- [本文]:
======

はじめに
読者のみなさんからいただいた家計や保険、ローンなど、お金の悩みにプロのファイナンシャルプランナーが答えるFPの家計相談シリーズ。
今回の相談者は、3人の子どもを育てながら、年に1度は海外旅行に行きたいという40代の共働き夫婦。月14万円以上を貯蓄にまわす優秀な家計ですが、改善すべき点はあるのでしょうか。FPの氏家祥美氏がお答えします。
・積立貯蓄:月8万円
・iDeCo:月2.3万円
・つみたてNISA:月3.3万円
・積立投信(ロボアドバイザー):月1万円
現在42歳ですが、来年再来年あたりにはできれば正社員になりたいと就職先を探しています。子どもも大きくなり、家族で出かけられるのもあと数年かと思うので、年に1度は海外旅行へ行きたいという目標もあります。貯蓄のバランス(預貯金、投資の割合など)はこれでいいのか、またボーナスからの貯蓄を今後はどのようにしていくのがいいのかについて教えていただきたいです。
<相談者プロフィール>
・女性、42歳、既婚(夫:43歳、会社員)
・子ども3人:16歳(高1)13歳(中1)11歳(小5)
・職業:派遣社員
・居住形態:持ち家(戸建て)
・毎月の世帯の手取り金額:45~51万円
・年間の手取りボーナス額:150万円
・毎月の世帯の支出目安:約31万円
【支出の内訳】
・住居費:なし
・食費:10万円
・水道光熱費:2万円
・教育費:5万円
・生命保険料:1.1万円
・通信費:1.6万円
・車両費:1.6万円
・お小遣い:5万円
・その他:5万円
【資産状況】
・毎月の貯蓄額:14.6万円
(定期8万円、iDeCo2.3万円、つみたてNISA3.3万円、ロボアド1万円)
・ボーナスからの年間貯蓄額:80万円
・現在の貯蓄総額:500万円
・現在の投資総額:50万円
・現在の負債総額:なし
氏家: 今回は、3人のお子さんがいる共働きファミリーからのご相談です。ご相談者さんはいま家計の見直しに励んでいて、月に14.6万円を貯められる家計への改善に成功しています。さらに、収入を増やすべく、2年以内に正社員を目指して転職活動もしています。
年に1度の海外旅行という目標を叶えながら、どのように資産を配分していけばいいのかというご質問にお答えします。
住居費ゼロ、固定費が少ないシンプルな家計
ご相談者さんの家計を拝見すると、まず、住居費がないことに気がつきます。戸建ての持ち家ということですが、すでにローンの返済がいらないため、今後はお金が貯めやすくなります。

======

- [課題一覧]:
a) 本文で、相談者の現在の貯蓄総額はいくらとされていますか。
b) 本文の内容を2文で要約してください。
c) 本文に示された毎月の貯蓄・積立の内訳を、項目名と金額とともにすべて挙げてください。

- [提供データ]:

======

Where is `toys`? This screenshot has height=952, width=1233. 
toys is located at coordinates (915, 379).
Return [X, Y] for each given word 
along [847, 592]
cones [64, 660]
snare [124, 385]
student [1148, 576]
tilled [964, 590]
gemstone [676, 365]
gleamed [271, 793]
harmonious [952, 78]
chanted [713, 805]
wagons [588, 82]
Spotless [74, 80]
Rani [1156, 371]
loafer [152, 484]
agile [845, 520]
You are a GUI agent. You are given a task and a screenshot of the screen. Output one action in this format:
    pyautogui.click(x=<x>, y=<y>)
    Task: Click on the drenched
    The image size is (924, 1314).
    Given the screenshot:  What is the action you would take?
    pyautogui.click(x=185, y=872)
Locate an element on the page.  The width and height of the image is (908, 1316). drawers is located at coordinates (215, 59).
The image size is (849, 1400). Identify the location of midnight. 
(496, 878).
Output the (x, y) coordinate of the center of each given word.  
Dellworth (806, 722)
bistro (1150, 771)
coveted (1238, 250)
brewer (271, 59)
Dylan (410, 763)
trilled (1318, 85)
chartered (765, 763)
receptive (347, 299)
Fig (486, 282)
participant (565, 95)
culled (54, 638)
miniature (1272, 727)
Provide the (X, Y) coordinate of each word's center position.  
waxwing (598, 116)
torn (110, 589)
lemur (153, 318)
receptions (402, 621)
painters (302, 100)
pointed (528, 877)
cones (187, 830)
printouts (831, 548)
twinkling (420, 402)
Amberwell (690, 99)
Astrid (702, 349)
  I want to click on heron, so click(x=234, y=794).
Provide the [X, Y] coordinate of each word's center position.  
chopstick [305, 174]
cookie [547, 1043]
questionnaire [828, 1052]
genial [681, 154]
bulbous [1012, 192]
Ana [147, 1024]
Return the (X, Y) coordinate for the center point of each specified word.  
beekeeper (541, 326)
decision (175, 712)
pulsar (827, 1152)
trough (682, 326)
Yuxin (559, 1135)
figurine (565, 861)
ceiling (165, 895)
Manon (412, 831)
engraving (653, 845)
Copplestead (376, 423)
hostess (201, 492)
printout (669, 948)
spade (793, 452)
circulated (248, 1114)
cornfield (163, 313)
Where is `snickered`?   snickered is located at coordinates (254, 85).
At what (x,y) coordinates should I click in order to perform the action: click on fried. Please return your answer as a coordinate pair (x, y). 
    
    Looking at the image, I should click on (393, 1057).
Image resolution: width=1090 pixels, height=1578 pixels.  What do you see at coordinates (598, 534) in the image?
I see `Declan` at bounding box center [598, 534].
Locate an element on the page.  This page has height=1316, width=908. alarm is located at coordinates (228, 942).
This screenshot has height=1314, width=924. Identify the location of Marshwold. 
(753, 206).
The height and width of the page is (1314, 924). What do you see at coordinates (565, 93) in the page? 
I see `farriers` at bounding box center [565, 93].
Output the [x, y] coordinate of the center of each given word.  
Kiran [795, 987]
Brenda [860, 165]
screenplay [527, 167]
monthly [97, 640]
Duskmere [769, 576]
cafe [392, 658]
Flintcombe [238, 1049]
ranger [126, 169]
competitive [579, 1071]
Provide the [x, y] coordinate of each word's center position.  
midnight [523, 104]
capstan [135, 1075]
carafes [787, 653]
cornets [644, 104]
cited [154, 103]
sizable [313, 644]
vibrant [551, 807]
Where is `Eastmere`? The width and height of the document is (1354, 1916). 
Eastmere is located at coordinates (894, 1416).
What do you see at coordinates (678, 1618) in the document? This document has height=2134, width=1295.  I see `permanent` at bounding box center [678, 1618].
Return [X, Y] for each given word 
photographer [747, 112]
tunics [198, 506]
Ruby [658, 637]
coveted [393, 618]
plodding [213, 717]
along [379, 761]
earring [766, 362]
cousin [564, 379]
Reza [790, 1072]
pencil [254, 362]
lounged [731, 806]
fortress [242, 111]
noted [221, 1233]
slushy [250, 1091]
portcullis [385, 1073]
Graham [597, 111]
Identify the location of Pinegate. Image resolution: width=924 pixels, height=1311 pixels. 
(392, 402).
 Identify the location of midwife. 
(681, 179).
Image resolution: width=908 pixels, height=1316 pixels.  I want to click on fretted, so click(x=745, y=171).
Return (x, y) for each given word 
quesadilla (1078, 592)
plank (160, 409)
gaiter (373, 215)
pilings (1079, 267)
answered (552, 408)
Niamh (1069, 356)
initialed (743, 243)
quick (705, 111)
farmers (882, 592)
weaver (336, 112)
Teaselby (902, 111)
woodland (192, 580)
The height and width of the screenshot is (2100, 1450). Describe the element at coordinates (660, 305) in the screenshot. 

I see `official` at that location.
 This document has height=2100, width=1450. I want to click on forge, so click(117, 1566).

======

- [解答一覧]:
a) 500万円です。

b) 3人の子どもを育てる40代の共働き夫婦が、月14.6万円を貯蓄しながら年に1度の海外旅行を目標とし、貯蓄のバランスやボーナスからの貯蓄の仕方についてFPの氏家祥美氏に相談している。氏家氏は、戸建ての持ち家でローンの返済がすでに不要で住居費がないため、今後はお金が貯めやすくなると指摘している。

c)
・積立貯蓄:月8万円
・iDeCo:月2.3万円
・つみたてNISA:月3.3万円
・積立投信(ロボアドバイザー):月1万円